The aim of total knee replacement is relief of pain and functional improvement. The two most commonly implanted total knee designs are the fixed bearing (FB) posterior stabilized (PS) total knee and the mobile bearing (MB) total knee prosthesis.

The fixed bearing PS total knee prosthesis was designed to provide passive stability for the knee joint [1, 25, 30]. The post and cam interaction stabilizes the joint in medial–lateral direction and facilitate femoral rollback when the knee is flexed.

Mobile bearing total knee prostheses have polyethylene inserts that can rotate and/or translate with respect to the tibial plateau. Therefore, a MB total knee has less internal stability and depends more upon preserved ligaments and active structures to provide stability of the knee joint compared to a FB total knee design. It has been shown that joint instability can lead to high levels of muscle co-contraction of agonist and antagonist muscle groups surrounding the knee [2].

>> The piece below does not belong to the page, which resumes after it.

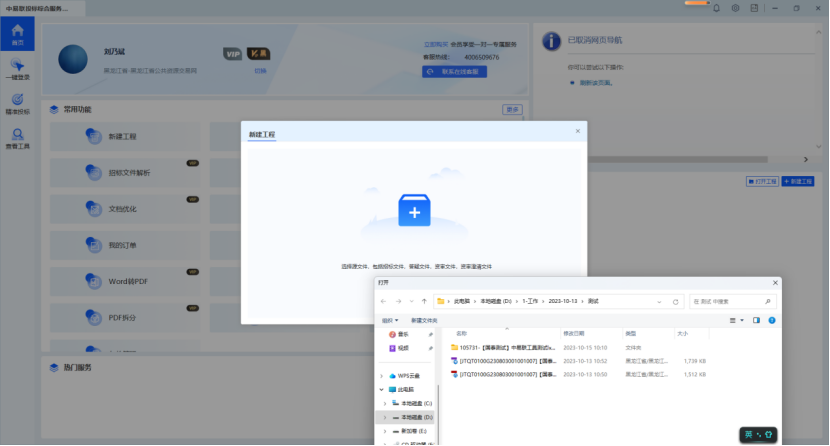
Task: Click the refresh icon in file dialog
Action: click(676, 301)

Many clinical, biomechanical and modeling studies support the hypothesis about higher levels of co-contraction of the quadriceps and hamstrings during dynamic tasks to provide an active stabilization of the knee to compensate for the loss of passive structures e.g. the cruciate ligaments after total knee arthroplasty [6, 8, 9, 21, 23, 2629]. The use of surface EMG is an independent technique to assess co-contraction, but is hindered by the complex relation between muscle force and EMG. However, EMG-to-force processing can be applied in dynamic tasks, such as a step-up, when combining an EMG-to-activation model with a (physiologic) muscle model of muscle kinematics [20]. It has also been shown that sub maximal contractions can be used to calibrate EMG to force [16], which makes this technique applicable to patients after total knee arthroplasty [18].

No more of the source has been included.